Russia In Napoleonic Wars

Apr 03, 2015


Napoleon’s failed attempt to invade Russia was the turning point in all the Napoleonic Wars. Until then he had been invincible. The cold Russian winter and long distances were a decisive factor in Napoleon’s defeat.

“Napoleon in Burning Moscow” by Albrecht Adam (1841)

By 1800, the popular French Revolution had transformed into a dictatorship of Napoleon Bonaparte. He was fulfilling his dream of uniting the whole Europe under French rule.

Austria (1805) and Prussia (1806) were defeated and forced to join Napoleon’s continental blockade against Great Britain.

Russia participated in several coalitions against Napoleon. Major campaigns in Italy and Switzerland were led by Alexander Suvorov.

Under Alexander I, Russia lost two battles to Napoleon Austerlitz (1805) and Jena-Auerstedt (1806). Alexander I agreed to make a deal with Napoleon at Tilsit (1807). He immediately chose not to keep it.

French Invasion of Russia
Napoleon launched an attack on Russia in 1812 as he took his Grande Armee of 500,000 men across the Russian border. That was the biggest army of all time. The Russian war minister Barclay de Tolly chose the tactics of scorched earth. Napoleon was looking for a decisive battle but found nothing ahead but burned ground. The two armies led by Napoleon and Mikhail Kutuzov finally met near Borodino (1812). 75,000 men died and both sides claimed victory.

Alexander I continued retreating and when Napoleon finally reached Moscow, he found that Russians had set fire to it. Napoleon realized, it was pointless to move forward and turned around.

It was an extremely cold winter.
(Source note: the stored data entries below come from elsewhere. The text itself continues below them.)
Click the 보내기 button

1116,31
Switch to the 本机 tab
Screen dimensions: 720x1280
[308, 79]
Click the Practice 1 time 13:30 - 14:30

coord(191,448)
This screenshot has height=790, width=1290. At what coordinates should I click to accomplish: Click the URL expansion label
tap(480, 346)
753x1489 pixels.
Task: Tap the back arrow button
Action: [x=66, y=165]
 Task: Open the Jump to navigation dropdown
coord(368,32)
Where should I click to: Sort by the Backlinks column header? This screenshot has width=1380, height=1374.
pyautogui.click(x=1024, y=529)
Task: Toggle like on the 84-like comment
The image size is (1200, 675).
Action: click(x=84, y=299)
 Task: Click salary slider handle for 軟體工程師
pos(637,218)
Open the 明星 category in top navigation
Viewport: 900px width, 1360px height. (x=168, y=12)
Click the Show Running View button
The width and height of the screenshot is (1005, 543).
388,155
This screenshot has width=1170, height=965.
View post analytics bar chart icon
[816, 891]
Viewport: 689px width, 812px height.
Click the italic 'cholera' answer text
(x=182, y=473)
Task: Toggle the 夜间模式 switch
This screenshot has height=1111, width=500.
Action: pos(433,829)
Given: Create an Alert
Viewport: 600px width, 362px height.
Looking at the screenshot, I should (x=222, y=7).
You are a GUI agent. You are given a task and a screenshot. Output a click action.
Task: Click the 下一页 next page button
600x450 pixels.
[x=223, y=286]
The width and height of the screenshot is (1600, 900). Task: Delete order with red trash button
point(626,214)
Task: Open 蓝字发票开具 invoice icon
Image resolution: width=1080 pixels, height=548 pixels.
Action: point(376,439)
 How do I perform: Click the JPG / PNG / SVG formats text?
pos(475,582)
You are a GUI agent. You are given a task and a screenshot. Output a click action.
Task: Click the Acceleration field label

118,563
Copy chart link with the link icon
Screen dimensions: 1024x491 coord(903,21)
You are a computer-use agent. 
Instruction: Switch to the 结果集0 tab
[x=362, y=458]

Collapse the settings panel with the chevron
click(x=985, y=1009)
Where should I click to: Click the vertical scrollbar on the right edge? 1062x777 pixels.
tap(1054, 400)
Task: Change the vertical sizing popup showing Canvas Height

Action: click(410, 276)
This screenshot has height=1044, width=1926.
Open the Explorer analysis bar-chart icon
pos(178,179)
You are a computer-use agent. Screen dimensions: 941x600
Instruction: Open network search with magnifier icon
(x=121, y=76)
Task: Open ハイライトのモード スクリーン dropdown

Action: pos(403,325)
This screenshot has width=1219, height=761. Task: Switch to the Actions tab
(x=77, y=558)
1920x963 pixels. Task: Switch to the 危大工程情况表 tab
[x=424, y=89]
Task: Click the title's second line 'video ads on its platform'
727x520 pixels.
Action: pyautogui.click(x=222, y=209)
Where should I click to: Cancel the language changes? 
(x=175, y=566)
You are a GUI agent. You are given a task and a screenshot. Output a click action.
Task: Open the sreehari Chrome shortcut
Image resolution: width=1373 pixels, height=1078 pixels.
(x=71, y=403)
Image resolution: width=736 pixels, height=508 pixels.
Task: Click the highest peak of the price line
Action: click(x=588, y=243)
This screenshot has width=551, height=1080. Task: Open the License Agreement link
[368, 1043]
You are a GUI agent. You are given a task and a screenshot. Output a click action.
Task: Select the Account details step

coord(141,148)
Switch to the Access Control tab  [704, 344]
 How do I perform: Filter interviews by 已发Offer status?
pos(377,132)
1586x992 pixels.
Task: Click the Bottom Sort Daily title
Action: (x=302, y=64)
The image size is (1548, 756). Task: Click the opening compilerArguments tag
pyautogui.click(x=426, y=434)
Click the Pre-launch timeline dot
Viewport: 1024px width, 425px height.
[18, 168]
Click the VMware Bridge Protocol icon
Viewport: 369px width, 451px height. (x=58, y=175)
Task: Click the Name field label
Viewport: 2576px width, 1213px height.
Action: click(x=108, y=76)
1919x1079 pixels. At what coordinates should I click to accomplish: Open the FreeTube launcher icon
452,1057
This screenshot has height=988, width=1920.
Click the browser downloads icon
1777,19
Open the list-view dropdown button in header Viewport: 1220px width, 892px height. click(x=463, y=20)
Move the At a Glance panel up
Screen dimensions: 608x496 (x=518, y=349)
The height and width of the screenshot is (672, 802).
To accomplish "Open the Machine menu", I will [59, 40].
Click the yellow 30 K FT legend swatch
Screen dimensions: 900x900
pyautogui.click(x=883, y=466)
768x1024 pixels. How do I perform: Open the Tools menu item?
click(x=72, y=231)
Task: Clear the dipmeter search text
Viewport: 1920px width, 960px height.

Napoleon’s army had little resources left. Disease, hunger and cold disintegrated the army into small groups of marauders. Only 25,000 men made it back home.

Napoleon’s defeat
The Battle of Leipzig (1813) was the final blow to Napoleon’s new army. The coalition won and Alexander was greeted as the “Liberator of Europe” when the united troops of Russia, Austria and Prussia entered Paris in 1814.

The Congress of Vienna (1814-15) ratified the new political order. Napoleon managed to get himself together for one last time and was decisively beaten at Waterloo (1815).